29 Agustus 2025
08:06 WIB
Indonesia Harap Uni Eropa Terima Dan Terapkan Putusan WTO Soal Sengketa Biodiesel
Pemerintah Indonesia berharap Uni Eropa menerima putusan panel WTO atas sengketa biodiesel. Meski begitu, Uni Eropa memiliki kesempatan untuk ajukan banding.
Penulis: Erlinda Puspita
Editor: Fin Harini
Kementerian ESDM luncurkan biodiesel B35 dan B100. ValidNewsID/Nuzulia Nur Rahma
JAKARTA - Kementerian Perdagangan (Kemendag) mengungkapkan pasca putusan WTO yang memenangkan Indonesia dalam sengketa perdagangan produk biodiesel (DS618) dengan Uni Eropa (UE), baik Indonesia maupun Eropa masih menjalin komunikasi baik dan memiliki ruang untuk banding atau menerima putusan tersebut dalam 20 hingga 60 hari ke depan. Walau demikian, Indonesia belum bisa memastikan sikap Benua Biru tersebut.
Direktur Jenderal Perundingan Perdagangan Internasional (Dirjen PPI) Kementerian Perdagangan (Kemendag) Djatmiko Bris Witjaksono menyampaikan, Indonesia berharap agar Uni Eropa bisa menerima keputusan panel WTO yang menyatakan Indonesia tak melakukan subsidi ilegal pada produk biodiesel yang diekspor ke UE.
"Jadi ya kita berharap EU juga rasional untuk melihat ini, menikmati masa putusan ini dengan objektif dan sempatan untuk bisa diadopsi. Kemudian, komunikasi kita relatif bagus dengan Eropa... Tapi yang tidak bisa kita pastikan adalah apa sikap EU. Kita memang harapkan EU bisa menerima keputusan panel ini, sehingga nanti selanjutnya adalah kita bicara dengan EU, bagaimana EU akan melaksanakan keputusan panel ini," jelas Djatmiko dalam Media Briefing di Kantor Kemendag, Jakarta, Kamis (28/8).

* _DATA LATIHAN_

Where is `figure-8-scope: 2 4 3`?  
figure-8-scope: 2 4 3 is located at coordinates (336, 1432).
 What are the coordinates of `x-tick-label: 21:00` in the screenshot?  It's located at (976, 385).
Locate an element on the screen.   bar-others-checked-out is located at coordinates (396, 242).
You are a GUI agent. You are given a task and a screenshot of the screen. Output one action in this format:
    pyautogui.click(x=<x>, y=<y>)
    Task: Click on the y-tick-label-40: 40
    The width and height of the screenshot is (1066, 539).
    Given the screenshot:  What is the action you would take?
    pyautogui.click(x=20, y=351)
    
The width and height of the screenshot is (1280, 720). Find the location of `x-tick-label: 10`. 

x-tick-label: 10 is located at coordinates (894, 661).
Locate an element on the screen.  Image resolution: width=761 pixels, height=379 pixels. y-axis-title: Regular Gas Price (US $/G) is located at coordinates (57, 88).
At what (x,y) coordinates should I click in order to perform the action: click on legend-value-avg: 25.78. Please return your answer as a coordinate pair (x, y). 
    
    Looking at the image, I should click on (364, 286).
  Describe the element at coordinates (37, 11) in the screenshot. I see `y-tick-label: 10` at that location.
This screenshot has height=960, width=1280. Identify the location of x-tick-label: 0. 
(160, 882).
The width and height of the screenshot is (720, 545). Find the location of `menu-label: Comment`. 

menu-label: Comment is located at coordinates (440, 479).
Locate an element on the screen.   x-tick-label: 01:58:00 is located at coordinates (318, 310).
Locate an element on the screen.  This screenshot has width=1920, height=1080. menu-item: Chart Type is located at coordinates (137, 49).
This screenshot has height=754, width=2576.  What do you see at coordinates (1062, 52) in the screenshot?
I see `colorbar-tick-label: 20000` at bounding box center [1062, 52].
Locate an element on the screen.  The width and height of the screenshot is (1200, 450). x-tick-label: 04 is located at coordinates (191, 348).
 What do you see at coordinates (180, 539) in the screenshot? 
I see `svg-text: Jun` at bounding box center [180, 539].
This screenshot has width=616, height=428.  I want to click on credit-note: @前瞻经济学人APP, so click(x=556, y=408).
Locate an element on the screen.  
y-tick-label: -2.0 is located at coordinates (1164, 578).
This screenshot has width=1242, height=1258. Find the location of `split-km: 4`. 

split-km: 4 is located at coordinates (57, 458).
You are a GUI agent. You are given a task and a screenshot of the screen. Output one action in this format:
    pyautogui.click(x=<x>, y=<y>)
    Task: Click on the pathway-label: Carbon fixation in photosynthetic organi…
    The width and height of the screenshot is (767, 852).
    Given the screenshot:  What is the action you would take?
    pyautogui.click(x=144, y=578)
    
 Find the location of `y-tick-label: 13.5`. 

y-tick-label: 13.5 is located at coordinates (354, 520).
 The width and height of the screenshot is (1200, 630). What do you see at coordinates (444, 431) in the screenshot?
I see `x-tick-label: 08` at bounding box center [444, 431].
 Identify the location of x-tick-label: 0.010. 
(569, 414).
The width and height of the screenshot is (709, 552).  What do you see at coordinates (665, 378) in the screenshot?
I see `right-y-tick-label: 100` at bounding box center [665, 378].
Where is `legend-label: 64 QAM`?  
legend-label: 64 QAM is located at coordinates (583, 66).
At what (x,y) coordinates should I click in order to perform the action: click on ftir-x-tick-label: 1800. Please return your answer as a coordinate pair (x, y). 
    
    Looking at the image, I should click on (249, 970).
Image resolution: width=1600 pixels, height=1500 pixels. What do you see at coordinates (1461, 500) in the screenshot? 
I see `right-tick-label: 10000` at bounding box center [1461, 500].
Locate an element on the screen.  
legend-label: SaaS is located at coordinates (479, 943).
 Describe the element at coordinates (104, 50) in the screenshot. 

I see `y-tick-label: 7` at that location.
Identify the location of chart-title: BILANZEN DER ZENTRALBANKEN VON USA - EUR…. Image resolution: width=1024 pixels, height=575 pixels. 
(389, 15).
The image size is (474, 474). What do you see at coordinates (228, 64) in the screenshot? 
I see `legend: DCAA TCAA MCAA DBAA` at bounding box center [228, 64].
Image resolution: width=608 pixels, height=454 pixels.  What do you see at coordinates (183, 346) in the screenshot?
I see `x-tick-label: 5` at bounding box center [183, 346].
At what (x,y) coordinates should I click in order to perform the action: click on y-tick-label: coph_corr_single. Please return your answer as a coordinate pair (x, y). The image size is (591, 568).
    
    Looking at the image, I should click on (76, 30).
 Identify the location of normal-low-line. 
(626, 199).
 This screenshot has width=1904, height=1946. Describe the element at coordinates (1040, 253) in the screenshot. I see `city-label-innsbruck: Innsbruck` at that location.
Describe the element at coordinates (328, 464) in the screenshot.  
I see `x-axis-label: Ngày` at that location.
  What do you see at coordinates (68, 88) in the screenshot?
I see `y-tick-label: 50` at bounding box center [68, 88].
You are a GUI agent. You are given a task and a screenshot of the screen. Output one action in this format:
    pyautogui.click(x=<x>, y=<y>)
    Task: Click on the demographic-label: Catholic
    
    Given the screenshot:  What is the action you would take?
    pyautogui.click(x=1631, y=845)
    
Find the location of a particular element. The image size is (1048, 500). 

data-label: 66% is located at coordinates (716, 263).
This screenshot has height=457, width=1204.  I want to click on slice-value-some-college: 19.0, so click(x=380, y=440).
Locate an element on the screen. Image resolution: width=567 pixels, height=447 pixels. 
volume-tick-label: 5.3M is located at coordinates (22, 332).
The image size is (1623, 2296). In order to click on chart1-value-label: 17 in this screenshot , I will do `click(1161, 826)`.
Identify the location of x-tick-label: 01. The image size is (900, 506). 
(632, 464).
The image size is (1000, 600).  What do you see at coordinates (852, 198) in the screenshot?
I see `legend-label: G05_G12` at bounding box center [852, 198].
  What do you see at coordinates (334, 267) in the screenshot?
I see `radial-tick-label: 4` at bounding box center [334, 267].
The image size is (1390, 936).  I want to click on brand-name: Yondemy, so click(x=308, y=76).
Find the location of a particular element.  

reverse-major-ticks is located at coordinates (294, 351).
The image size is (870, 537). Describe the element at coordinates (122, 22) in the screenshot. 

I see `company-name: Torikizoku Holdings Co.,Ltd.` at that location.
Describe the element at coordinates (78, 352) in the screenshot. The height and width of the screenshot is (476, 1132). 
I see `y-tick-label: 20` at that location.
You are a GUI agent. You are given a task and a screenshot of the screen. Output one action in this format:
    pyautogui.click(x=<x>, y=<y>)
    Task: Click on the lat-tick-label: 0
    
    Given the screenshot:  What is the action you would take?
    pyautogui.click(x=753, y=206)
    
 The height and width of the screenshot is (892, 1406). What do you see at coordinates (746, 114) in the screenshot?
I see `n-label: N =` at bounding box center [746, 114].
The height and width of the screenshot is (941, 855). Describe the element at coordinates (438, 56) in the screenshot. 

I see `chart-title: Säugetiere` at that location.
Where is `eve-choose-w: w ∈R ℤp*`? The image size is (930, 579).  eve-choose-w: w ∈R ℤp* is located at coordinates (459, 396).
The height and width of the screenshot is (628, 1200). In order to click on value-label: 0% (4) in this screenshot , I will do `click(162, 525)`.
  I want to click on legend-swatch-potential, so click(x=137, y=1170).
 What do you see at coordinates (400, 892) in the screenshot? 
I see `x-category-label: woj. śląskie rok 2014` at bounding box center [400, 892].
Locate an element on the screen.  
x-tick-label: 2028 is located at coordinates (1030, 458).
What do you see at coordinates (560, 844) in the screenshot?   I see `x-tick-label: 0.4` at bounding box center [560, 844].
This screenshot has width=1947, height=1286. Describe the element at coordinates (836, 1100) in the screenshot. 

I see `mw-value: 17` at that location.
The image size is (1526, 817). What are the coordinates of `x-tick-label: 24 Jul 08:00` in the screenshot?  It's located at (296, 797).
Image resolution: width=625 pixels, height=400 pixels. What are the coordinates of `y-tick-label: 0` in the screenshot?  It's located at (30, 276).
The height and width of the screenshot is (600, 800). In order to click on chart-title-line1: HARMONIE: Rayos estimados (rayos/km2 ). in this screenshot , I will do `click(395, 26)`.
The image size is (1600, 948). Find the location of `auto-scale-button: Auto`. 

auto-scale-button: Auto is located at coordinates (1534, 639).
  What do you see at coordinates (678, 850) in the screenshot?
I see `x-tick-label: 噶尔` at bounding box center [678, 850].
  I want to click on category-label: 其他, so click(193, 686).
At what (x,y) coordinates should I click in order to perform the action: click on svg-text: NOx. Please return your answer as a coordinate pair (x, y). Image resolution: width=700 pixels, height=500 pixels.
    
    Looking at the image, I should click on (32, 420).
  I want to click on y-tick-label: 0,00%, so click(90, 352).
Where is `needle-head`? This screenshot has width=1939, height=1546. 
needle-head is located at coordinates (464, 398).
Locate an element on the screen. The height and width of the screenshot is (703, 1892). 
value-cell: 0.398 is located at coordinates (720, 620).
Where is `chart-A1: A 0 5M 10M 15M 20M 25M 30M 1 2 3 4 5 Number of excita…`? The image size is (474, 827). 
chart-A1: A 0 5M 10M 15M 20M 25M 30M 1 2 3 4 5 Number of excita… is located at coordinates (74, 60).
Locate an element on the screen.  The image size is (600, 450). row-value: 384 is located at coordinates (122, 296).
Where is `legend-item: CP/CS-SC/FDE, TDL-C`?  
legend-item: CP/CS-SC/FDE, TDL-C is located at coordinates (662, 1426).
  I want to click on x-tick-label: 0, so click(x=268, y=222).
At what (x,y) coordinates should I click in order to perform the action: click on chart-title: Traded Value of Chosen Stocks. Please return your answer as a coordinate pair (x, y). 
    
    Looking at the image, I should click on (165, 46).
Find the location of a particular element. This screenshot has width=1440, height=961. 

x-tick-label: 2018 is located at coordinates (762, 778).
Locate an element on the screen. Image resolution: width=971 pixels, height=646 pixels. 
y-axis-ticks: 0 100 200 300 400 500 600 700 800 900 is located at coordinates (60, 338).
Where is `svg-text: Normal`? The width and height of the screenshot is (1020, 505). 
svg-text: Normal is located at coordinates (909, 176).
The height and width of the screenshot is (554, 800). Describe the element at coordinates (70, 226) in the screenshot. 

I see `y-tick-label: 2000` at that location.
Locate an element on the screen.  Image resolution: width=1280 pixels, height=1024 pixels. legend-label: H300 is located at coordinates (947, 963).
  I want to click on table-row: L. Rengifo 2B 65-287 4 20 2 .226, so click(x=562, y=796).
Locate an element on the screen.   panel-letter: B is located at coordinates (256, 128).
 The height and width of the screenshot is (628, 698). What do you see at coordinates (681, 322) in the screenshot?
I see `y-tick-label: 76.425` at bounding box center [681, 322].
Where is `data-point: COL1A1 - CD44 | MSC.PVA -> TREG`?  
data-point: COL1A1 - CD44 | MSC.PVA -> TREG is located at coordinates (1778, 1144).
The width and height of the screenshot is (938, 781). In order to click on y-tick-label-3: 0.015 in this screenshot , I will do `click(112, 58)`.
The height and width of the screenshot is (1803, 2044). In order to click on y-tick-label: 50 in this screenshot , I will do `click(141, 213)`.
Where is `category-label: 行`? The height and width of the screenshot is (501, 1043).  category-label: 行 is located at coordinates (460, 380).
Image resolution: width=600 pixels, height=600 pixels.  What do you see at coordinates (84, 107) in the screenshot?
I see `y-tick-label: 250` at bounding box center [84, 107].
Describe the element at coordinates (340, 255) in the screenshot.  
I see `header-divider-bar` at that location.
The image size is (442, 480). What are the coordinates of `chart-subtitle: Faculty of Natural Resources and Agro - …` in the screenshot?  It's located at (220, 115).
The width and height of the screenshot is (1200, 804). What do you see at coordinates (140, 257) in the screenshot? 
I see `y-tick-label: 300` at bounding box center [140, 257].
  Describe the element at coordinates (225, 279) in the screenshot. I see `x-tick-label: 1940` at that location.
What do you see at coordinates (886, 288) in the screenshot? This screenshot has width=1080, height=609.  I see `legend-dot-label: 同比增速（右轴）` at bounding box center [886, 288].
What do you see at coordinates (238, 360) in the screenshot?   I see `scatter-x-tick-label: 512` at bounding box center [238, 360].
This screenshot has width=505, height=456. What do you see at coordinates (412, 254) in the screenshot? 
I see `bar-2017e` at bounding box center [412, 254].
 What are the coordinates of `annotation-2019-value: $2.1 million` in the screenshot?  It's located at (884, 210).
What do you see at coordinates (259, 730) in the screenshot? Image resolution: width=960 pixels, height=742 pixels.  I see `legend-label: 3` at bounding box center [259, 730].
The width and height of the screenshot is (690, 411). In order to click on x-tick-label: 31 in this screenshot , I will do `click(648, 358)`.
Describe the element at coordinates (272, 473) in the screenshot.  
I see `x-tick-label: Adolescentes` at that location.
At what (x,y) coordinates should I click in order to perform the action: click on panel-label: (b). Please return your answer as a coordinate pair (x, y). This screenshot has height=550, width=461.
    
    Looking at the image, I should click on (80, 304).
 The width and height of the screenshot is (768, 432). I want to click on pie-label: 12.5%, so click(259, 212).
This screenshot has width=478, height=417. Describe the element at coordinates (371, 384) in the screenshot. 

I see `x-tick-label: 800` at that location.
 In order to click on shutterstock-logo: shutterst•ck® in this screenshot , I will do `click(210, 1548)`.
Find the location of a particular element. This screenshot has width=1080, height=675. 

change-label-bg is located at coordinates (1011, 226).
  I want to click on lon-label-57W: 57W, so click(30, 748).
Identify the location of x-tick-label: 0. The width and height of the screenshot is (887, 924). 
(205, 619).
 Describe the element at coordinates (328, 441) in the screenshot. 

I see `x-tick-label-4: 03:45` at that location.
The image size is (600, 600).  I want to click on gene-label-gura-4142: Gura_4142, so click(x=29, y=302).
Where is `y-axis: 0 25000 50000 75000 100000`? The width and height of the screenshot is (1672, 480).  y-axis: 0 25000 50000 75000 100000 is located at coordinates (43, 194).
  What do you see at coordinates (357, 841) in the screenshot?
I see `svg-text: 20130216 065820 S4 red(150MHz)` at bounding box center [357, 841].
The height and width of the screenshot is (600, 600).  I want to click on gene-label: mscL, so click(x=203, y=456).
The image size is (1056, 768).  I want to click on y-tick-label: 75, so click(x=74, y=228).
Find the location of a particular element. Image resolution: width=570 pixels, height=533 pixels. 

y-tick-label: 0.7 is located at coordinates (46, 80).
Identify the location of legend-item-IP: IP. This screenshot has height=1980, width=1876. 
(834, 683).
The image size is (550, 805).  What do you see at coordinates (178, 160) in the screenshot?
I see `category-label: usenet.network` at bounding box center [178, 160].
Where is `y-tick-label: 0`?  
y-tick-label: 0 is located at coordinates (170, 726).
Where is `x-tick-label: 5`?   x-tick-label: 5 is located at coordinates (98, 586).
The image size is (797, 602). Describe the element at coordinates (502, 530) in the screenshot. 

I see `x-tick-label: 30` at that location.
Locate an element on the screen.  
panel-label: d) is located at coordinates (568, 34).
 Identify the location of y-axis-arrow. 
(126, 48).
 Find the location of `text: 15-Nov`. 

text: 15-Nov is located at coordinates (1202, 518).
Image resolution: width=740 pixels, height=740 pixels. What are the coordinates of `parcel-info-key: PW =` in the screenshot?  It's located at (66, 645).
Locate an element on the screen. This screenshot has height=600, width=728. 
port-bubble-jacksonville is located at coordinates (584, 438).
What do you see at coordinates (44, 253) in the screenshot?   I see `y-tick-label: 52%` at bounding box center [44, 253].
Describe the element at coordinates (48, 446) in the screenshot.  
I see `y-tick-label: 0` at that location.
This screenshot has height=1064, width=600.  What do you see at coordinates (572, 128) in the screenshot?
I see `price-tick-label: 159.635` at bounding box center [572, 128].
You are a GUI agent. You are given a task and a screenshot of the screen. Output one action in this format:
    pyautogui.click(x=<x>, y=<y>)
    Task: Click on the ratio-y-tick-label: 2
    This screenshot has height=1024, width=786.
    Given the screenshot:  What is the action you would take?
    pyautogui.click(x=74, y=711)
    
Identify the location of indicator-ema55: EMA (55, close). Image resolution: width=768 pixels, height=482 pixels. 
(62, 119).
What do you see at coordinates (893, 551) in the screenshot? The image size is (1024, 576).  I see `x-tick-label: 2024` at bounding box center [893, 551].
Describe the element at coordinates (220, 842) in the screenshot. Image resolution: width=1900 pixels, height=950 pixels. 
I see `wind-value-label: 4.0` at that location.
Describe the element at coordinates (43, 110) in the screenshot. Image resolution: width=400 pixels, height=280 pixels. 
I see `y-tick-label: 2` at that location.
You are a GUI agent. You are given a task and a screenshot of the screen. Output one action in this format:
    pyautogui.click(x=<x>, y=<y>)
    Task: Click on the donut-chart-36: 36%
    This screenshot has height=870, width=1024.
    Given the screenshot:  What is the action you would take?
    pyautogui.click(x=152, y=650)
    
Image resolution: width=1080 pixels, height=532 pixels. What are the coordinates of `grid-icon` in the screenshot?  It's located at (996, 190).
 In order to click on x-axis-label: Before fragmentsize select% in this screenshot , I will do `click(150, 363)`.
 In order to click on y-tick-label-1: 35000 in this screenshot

* _TUGAS TERTULIS 1_
Tuliskan kembali seluruh bacaan tentang sengketa biodiesel di atas tanpa mengubah apa pun.
* _TUGAS TERTULIS 2_
Kutip persis baris data di atas, mulai dari baris pertamanya hingga baris yang memuat "This screenshot has width=616, height=428.", termasuk baris tersebut.
Bacaan dan baris data di atas diambil dari sumber yang berbeda.

* _HASIL TUGAS 1_
29 Agustus 2025
08:06 WIB
Indonesia Harap Uni Eropa Terima Dan Terapkan Putusan WTO Soal Sengketa Biodiesel
Pemerintah Indonesia berharap Uni Eropa menerima putusan panel WTO atas sengketa biodiesel. Meski begitu, Uni Eropa memiliki kesempatan untuk ajukan banding.
Penulis: Erlinda Puspita
Editor: Fin Harini
Kementerian ESDM luncurkan biodiesel B35 dan B100. ValidNewsID/Nuzulia Nur Rahma
JAKARTA - Kementerian Perdagangan (Kemendag) mengungkapkan pasca putusan WTO yang memenangkan Indonesia dalam sengketa perdagangan produk biodiesel (DS618) dengan Uni Eropa (UE), baik Indonesia maupun Eropa masih menjalin komunikasi baik dan memiliki ruang untuk banding atau menerima putusan tersebut dalam 20 hingga 60 hari ke depan. Walau demikian, Indonesia belum bisa memastikan sikap Benua Biru tersebut.
Direktur Jenderal Perundingan Perdagangan Internasional (Dirjen PPI) Kementerian Perdagangan (Kemendag) Djatmiko Bris Witjaksono menyampaikan, Indonesia berharap agar Uni Eropa bisa menerima keputusan panel WTO yang menyatakan Indonesia tak melakukan subsidi ilegal pada produk biodiesel yang diekspor ke UE.
"Jadi ya kita berharap EU juga rasional untuk melihat ini, menikmati masa putusan ini dengan objektif dan sempatan untuk bisa diadopsi. Kemudian, komunikasi kita relatif bagus dengan Eropa... Tapi yang tidak bisa kita pastikan adalah apa sikap EU. Kita memang harapkan EU bisa menerima keputusan panel ini, sehingga nanti selanjutnya adalah kita bicara dengan EU, bagaimana EU akan melaksanakan keputusan panel ini," jelas Djatmiko dalam Media Briefing di Kantor Kemendag, Jakarta, Kamis (28/8).

* _HASIL TUGAS 2_
Where is `figure-8-scope: 2 4 3`?  
figure-8-scope: 2 4 3 is located at coordinates (336, 1432).
 What are the coordinates of `x-tick-label: 21:00` in the screenshot?  It's located at (976, 385).
Locate an element on the screen.   bar-others-checked-out is located at coordinates (396, 242).
You are a GUI agent. You are given a task and a screenshot of the screen. Output one action in this format:
    pyautogui.click(x=<x>, y=<y>)
    Task: Click on the y-tick-label-40: 40
    The width and height of the screenshot is (1066, 539).
    Given the screenshot:  What is the action you would take?
    pyautogui.click(x=20, y=351)
    
The width and height of the screenshot is (1280, 720). Find the location of `x-tick-label: 10`. 

x-tick-label: 10 is located at coordinates (894, 661).
Locate an element on the screen.  Image resolution: width=761 pixels, height=379 pixels. y-axis-title: Regular Gas Price (US $/G) is located at coordinates (57, 88).
At what (x,y) coordinates should I click in order to perform the action: click on legend-value-avg: 25.78. Please return your answer as a coordinate pair (x, y). 
    
    Looking at the image, I should click on (364, 286).
  Describe the element at coordinates (37, 11) in the screenshot. I see `y-tick-label: 10` at that location.
This screenshot has height=960, width=1280. Identify the location of x-tick-label: 0. 
(160, 882).
The width and height of the screenshot is (720, 545). Find the location of `menu-label: Comment`. 

menu-label: Comment is located at coordinates (440, 479).
Locate an element on the screen.   x-tick-label: 01:58:00 is located at coordinates (318, 310).
Locate an element on the screen.  This screenshot has width=1920, height=1080. menu-item: Chart Type is located at coordinates (137, 49).
This screenshot has height=754, width=2576.  What do you see at coordinates (1062, 52) in the screenshot?
I see `colorbar-tick-label: 20000` at bounding box center [1062, 52].
Locate an element on the screen.  The width and height of the screenshot is (1200, 450). x-tick-label: 04 is located at coordinates (191, 348).
 What do you see at coordinates (180, 539) in the screenshot? 
I see `svg-text: Jun` at bounding box center [180, 539].
This screenshot has width=616, height=428.  I want to click on credit-note: @前瞻经济学人APP, so click(x=556, y=408).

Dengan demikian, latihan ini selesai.